What energy change is associated with the reaction to obtain one mole of H2 from one mole of water vapor? The balanced equation is 2 H2O(g) -> 2 H2(g) + O2(g)and the relevant bond energies are
H-H : 436 kJ/mol; H-O : 467 kJ/mol;
O-O : 146 kJ/mol; O=O : 498 kJ/mol.
1. +249 kJ
2. −436 kJ
3. +425 kJ
4. −425 kJ
the answer is 246
It appears to me that we must break 4 OH bonds for the two moles H2O and form 2 H-H bonds and 2 O-O bonds.
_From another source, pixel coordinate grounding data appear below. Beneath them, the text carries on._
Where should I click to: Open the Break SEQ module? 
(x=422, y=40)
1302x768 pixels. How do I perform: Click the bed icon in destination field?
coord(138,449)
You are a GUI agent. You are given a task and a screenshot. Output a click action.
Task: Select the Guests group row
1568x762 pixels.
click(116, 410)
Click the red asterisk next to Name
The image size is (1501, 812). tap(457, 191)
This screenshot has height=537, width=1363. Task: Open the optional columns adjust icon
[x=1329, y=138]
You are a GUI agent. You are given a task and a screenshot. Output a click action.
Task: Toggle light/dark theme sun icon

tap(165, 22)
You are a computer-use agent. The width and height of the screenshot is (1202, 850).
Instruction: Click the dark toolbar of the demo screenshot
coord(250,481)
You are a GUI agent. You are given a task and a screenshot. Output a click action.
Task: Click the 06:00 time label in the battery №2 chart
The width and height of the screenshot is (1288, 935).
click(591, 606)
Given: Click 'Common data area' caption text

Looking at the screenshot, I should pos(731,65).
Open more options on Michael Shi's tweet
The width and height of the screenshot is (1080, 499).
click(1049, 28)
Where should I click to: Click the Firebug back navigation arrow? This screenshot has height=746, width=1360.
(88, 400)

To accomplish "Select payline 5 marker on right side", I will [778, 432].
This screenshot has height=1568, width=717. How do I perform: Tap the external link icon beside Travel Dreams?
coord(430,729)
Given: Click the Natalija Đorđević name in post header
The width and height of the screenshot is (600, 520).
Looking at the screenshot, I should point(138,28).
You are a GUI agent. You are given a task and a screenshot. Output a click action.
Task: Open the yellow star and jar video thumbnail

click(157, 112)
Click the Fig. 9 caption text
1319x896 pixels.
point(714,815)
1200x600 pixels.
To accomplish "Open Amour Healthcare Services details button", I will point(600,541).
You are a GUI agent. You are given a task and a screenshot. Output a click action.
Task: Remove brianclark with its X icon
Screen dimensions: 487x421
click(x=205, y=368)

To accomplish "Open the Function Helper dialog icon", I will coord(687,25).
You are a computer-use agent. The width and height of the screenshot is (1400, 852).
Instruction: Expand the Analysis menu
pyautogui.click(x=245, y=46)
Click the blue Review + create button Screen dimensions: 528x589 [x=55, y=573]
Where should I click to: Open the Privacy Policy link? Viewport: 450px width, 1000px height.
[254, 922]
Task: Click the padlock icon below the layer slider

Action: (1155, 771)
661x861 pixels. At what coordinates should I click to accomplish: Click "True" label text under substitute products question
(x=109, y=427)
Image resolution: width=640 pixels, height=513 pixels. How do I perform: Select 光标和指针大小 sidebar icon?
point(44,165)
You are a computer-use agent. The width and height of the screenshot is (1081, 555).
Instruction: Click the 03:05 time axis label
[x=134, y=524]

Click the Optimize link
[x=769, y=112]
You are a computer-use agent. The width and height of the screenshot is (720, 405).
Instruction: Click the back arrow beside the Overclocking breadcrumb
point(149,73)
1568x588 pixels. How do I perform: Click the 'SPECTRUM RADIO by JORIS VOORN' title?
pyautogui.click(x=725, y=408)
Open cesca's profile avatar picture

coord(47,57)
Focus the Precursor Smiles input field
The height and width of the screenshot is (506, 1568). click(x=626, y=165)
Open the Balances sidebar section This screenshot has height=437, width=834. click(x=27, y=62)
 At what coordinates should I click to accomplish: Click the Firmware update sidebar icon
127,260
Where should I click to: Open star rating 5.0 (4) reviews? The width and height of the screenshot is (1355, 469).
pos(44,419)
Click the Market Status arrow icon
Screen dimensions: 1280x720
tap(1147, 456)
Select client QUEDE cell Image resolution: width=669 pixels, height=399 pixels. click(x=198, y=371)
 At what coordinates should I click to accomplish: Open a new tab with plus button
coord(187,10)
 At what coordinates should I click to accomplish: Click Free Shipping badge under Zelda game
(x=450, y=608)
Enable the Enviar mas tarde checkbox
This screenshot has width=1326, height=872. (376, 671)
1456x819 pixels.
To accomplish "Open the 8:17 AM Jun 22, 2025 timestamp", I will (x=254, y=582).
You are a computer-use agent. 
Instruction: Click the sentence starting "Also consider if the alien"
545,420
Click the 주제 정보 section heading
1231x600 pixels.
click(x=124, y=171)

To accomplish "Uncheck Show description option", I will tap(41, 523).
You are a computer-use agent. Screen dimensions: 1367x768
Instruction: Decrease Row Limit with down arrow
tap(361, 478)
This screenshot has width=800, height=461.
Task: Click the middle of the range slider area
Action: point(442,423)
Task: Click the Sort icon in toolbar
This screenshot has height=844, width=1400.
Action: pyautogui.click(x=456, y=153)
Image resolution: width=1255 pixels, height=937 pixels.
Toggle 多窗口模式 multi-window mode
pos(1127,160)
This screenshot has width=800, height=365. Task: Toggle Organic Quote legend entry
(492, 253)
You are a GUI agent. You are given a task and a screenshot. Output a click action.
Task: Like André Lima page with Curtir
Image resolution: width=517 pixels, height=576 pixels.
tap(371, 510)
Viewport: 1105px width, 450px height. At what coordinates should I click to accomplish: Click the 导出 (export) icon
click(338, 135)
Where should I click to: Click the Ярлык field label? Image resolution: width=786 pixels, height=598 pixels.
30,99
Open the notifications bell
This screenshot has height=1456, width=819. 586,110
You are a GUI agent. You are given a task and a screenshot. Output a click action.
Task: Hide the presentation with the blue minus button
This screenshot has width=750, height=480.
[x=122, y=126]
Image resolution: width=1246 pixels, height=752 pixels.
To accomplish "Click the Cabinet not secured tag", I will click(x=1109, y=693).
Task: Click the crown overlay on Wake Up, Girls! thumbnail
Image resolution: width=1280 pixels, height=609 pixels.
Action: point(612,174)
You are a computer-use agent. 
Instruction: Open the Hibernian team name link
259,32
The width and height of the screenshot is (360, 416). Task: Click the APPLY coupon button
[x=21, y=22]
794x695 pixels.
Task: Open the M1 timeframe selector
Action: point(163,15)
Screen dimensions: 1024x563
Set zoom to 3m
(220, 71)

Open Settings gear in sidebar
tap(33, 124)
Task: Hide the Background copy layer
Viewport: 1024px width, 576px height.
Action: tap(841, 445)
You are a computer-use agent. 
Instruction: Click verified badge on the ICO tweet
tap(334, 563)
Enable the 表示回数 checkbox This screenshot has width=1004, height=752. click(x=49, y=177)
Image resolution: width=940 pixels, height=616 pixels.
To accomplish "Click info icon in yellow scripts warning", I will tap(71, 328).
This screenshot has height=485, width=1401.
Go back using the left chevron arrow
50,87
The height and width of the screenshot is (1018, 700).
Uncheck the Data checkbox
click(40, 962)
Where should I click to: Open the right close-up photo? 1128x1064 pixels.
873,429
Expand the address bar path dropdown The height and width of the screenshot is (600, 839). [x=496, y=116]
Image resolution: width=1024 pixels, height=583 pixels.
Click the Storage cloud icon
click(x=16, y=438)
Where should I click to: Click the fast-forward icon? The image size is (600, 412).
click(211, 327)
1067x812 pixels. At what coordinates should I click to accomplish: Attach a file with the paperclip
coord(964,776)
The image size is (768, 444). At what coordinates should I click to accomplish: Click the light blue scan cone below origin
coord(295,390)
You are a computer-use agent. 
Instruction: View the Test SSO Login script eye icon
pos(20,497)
The difference between (sum bond energies reactants)-(sum bond energies products) = delta H rxn for 2 moles H2O and 2 moles H2. Therefore, divide that number by 2. Check my thinking.
To determine the energy change associated with the given reaction, we need to calculate the energy required to break the bonds in one mole of water vapor and the energy released when the new bonds form in one mole of H2.
First, let's calculate the energy required to break the bonds in one mole of water vapor (2 H2O(g)):
(2 H-O) x 467 kJ/mol = 934 kJ
(1 O=O) x 498 kJ/mol = 498 kJ
Total energy required = 934 kJ + 498 kJ = 1432 kJ
Next, let's calculate the energy released when the new bonds form in one mole of H2 (2 H2(g)):
(4 H-H) x 436 kJ/mol = 1744 kJ
Finally, to calculate the overall energy change, we subtract the energy required to break the bonds from the energy released when the new bonds form:
Energy change = Energy released - Energy required
Energy change = 1744 kJ - 1432 kJ
Energy change = +312 kJ/mol
Therefore, the correct answer is:
1. +249 kJ
Explanation: The energy change associated with the reaction to obtain one mole of H2 from one mole of water vapor is approximately +249 kJ.